Is inheritance tax a voluntary tax?
Inheritance Tax (IHT) has been charged in Britain for hundreds of years, and was first introduced as part of the Stamps Act 1694, in order to help fund the war of the league of Augsburg.
Nicknamed the “death tax”, it is paid when a person dies and leaves their assets to their beneficiaries, normally via instructions set out in their will. IHT is often seen as one of the worst taxes to pay, and Benjamin Franklin famously said, “the only things certain in life are death and taxes”. Inheritance Tax touches on both.
IHT is charged on a deceased person’s “estate” at a rate of 40% above a threshold, currently set at £325,000. In other words, when you leave this world, Her Majesty’s Revenue and Customs (the tax authorities) will add up everything you own, subtract a figure of £325,000, and then tax the remaining amount at 40%. Ouch.
Assets that are taxable include:
· Cash & Investments
· Chattels (Art, Jewelry, Family Heirlooms)
· Cars & Property
· Business Interests
When the heirs loom.
To give away (bequeath) one’s assets in a will to loved ones, or a cause which is dear to them, such as the local charity, should in many people’s eyes, be a fundamental right. How can one not be allowed to provide for your children when one has passed?
The IHT rates in Britain are high, but what about the rest of the world?
Japan’s highest rate of IHT is 55%, and revenue generated from taxing deceased estates generates 0.5% of their total GDP.
On the other hand, America is proposing to have no Inheritance Tax whatsoever, as many believe that the fruits of their labour have already been taxed. Australia, Canada, India and Norway no longer have IHT. Sweden abolished their death taxes in 2004.
In Britain, the tax levied by HMRC must be paid before the beneficiaries can receive their inheritance, and a large IHT bill can often be destructive, causing the closure of family companies, and forcing the sale of ancestral properties. Before the second world war, people in Britain were more likely to pay IHT than Income Tax.
But do we have to pay IHT, or are there ways around it?
The former Chancellor, Roy Jenkins (1967 to 1970), once famously said of Inheritance Tax that it is a “voluntary levy, paid by those who distrust their heirs more than they dislike the Inland Revenue”.

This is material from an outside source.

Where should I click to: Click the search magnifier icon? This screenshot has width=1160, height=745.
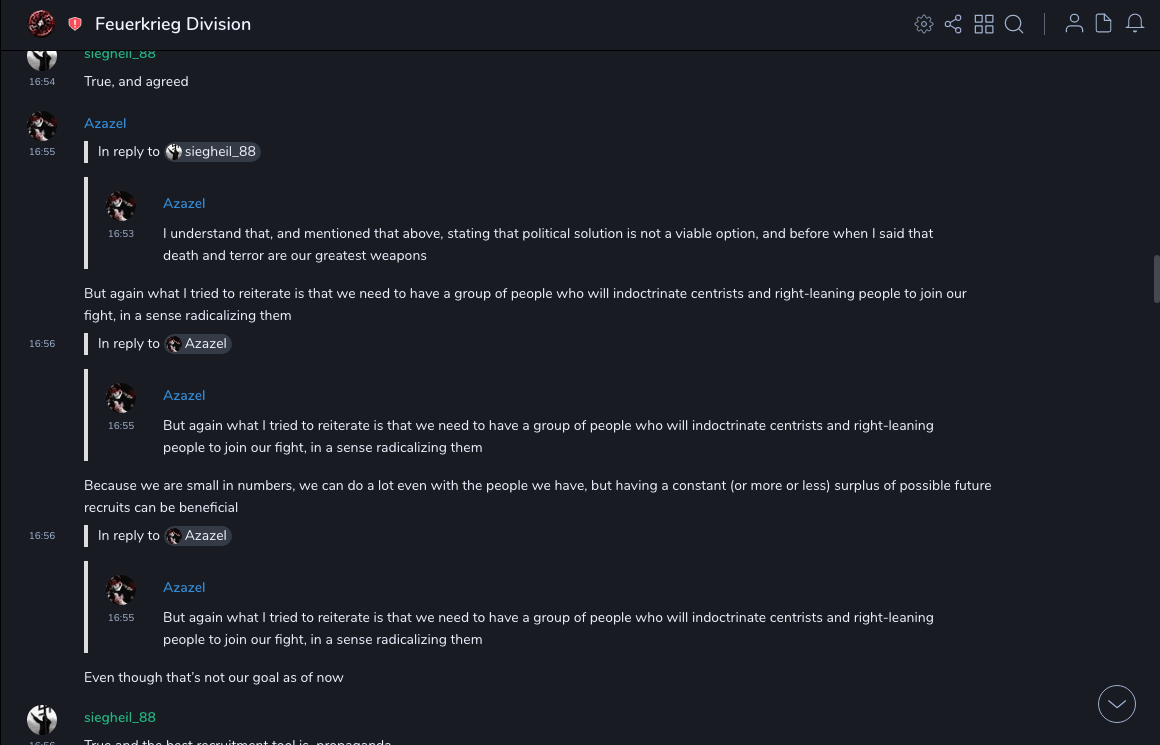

Here are 6 ways to reduce your IHT bill…
1. Make full use of the Nil-Rate-Band (NRB.):
If married, leave your assets to your spouse, as there is no tax payable. If both spouses make full use of the NRB, there is no tax payable on assets up to £650,000 in value (plus an additional £100,000 allowance per spouse for your main residence).
2. Give it away:
You can give away £3,000 worth of gifts each tax year. Gifts to individuals totaling £250 or less in any one tax year are exempt, with no limit on how many people you donate to. A gift of £5,000 from a parent to a child getting married is also exempt, as well as gifts of £2,500 from grandparents. Charities and political parties may also receive donations, which are then mostly exempt from IHT.
3. Set up a Trust:
Establishing a Trust is not as complicated as it seems, and is a service offered by most Life Companies. Discretionary Trusts empower the Trustees to make decisions, upon instruction, and can be free of IHT. Accumulation & Maintenance Trusts enable parents to leave assets for the benefit of their children, under the age of 25 years. Pension-Trusts, such as Q.N.U.P.S., are increasingly being used as a vehicle for one’s assets, before and during one’s retirement years.
4. Use your Home:
More often than not, the family home is the most valuable asset that one owns. By utilising an Equity Release Scheme (Home Reversion Scheme), capital from the house is freed up, and can then be spent or given away.
5. Get covered:
By establishing a Life Insurance Policy “in trust”, the pay out upon death is exempt for IHT purposes and is paid directly to one’s beneficiaries. By calculating one’s current IHT liability, and taking out a Life Policy to the value of this liability, the net return would then be a reduction in one’s overall loss of assets.
6. Spend it:
Why not ! Its your money, you’ve worked hard for it, so why not. SKI’ers are increasing, and the trend of Spending Kid’s Inheritance is on the rise. That around-the-world cruise that you’ve always wanted. Go for it. It can’t be taxed if it’s already spent.